- Prepare the Eggs and Herbs: In a medium mixing bowl, whisk together the 4 whole eggs and 8 egg whites until uniformly yellow and slightly frothy. Set aside. In a separate small bowl, combine the chopped fresh parsley and dill. 
- Bloom the Aromatics: Heat the extra virgin olive oil in a large, 12-inch non-stick skillet over medium heat. Add the minced garlic and the white parts of the green onions. Sauté for 60 seconds until fragrant, being careful not to brown the garlic. 
- Build the Garden Base: Add the diced red bell pepper to the skillet and cook for 3-4 minutes, stirring occasionally, until it begins to soften. Add the halved cherry tomatoes, chopped sun-dried tomatoes, and dried oregano. Cook for another 2-3 minutes, until the tomatoes just begin to release their juices. 
- Wilt the Greens: Add the baby spinach to the skillet in large handfuls. Gently stir until it has completely wilted down into the vegetable mixture, which should take about 1-2 minutes. Season generously with freshly ground black pepper. 
- Create the Silken Curds: Pour the whisked egg mixture evenly over the vegetables in the skillet. Allow it to sit undisturbed for about 45-60 seconds to let the bottom set slightly. Using a silicone spatula, gently push the eggs from the edges of the pan toward the center, creating large, soft curds. 

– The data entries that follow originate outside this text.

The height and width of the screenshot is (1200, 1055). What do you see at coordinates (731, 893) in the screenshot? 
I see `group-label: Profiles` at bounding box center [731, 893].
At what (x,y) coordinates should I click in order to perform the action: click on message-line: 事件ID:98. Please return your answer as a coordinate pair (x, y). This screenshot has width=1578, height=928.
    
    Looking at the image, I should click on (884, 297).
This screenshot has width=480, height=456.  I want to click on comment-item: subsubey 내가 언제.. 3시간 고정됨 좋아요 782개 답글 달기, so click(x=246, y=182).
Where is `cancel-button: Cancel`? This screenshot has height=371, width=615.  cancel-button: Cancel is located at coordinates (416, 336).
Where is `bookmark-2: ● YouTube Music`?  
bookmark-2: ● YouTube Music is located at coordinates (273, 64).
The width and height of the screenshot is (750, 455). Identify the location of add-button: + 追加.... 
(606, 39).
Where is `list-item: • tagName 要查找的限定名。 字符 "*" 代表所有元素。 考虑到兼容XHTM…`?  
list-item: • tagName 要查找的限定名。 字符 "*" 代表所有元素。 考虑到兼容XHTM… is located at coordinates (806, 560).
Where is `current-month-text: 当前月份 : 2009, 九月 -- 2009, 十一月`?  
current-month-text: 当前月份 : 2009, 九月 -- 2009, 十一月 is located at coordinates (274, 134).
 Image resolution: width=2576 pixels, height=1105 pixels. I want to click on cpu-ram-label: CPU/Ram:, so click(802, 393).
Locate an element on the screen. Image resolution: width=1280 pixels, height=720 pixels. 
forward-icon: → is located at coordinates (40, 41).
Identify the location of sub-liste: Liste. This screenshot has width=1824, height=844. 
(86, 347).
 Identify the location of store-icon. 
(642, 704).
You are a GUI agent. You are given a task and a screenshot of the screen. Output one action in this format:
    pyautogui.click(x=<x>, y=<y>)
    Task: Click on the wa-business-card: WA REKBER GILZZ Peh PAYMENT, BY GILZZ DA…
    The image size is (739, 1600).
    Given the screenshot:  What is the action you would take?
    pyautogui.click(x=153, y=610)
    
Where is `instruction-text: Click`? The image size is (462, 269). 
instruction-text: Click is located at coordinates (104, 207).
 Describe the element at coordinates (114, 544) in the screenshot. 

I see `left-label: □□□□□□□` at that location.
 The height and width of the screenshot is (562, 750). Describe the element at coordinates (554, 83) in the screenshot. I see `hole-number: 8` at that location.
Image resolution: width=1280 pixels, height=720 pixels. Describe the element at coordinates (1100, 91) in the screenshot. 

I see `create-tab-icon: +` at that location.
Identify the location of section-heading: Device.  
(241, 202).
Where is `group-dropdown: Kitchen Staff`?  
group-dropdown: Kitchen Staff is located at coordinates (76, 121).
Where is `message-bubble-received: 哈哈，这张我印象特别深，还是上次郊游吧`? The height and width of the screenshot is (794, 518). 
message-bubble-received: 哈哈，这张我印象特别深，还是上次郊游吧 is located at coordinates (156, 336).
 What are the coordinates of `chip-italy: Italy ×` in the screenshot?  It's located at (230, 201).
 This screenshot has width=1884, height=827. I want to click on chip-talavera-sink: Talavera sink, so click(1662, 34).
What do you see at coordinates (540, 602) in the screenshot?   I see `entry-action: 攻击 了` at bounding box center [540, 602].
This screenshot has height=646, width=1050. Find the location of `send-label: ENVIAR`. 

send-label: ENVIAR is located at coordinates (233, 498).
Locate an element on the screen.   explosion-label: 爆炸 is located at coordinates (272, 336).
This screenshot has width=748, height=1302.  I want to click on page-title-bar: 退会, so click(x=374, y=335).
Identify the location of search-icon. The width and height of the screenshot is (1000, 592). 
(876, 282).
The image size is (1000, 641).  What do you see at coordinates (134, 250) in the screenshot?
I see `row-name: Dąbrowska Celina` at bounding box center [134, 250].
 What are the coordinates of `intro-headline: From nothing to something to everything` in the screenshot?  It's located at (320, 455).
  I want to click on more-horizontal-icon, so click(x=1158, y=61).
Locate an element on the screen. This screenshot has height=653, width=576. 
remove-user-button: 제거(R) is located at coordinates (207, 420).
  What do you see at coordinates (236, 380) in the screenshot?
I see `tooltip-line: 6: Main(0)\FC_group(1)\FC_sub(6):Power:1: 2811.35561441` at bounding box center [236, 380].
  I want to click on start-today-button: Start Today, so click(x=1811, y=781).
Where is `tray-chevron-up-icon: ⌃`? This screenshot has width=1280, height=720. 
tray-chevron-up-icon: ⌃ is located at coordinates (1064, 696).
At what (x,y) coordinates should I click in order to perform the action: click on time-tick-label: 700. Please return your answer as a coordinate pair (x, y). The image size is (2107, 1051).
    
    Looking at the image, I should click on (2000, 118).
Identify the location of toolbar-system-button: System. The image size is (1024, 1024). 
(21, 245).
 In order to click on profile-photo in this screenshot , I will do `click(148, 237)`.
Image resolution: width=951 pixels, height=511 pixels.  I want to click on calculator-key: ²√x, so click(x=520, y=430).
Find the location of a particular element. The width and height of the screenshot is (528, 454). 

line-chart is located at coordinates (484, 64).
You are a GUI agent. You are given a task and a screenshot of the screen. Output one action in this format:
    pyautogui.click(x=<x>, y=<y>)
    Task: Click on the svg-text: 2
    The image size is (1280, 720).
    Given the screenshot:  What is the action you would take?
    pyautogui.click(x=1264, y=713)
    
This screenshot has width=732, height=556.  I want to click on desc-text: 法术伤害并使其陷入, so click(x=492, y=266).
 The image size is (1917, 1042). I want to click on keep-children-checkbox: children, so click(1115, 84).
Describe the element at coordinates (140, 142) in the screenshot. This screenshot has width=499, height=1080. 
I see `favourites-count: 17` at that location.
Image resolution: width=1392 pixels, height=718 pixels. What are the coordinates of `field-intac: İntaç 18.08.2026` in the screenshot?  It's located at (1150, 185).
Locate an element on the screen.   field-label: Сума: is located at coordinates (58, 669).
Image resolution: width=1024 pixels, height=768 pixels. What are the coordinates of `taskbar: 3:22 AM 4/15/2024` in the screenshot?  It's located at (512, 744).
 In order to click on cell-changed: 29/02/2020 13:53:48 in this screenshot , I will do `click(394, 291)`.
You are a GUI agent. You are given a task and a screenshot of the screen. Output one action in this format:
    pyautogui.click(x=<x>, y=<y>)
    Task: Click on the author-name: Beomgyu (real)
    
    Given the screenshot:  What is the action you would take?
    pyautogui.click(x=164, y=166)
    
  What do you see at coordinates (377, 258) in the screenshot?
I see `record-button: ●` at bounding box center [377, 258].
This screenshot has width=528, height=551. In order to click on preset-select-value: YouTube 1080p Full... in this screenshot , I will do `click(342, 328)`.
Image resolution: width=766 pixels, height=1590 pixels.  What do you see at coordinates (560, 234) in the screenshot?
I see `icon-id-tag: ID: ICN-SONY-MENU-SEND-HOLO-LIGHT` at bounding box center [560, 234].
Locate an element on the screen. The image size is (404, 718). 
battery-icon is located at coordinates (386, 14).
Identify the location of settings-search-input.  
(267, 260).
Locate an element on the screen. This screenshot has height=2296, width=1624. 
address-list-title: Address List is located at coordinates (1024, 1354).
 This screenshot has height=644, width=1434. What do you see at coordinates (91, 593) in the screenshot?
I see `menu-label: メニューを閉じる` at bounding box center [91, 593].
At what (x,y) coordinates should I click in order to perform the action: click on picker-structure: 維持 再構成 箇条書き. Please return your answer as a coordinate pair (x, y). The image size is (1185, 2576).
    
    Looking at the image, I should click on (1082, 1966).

- Finish with Finesse: When the eggs are about 90% cooked but still have a slight liquid sheen, remove the skillet from the heat. Sprinkle the crumbled feta, the reserved green parts of the green onions, and the fresh parsley-dill mixture over the top. Drizzle with the fresh lemon juice. 
- Serve Immediately: Gently fold the ingredients together one last time; the residual heat will finish cooking the eggs to perfection. Immediately divide the scramble among four plates, serving each with a slice of toasted whole-grain bread.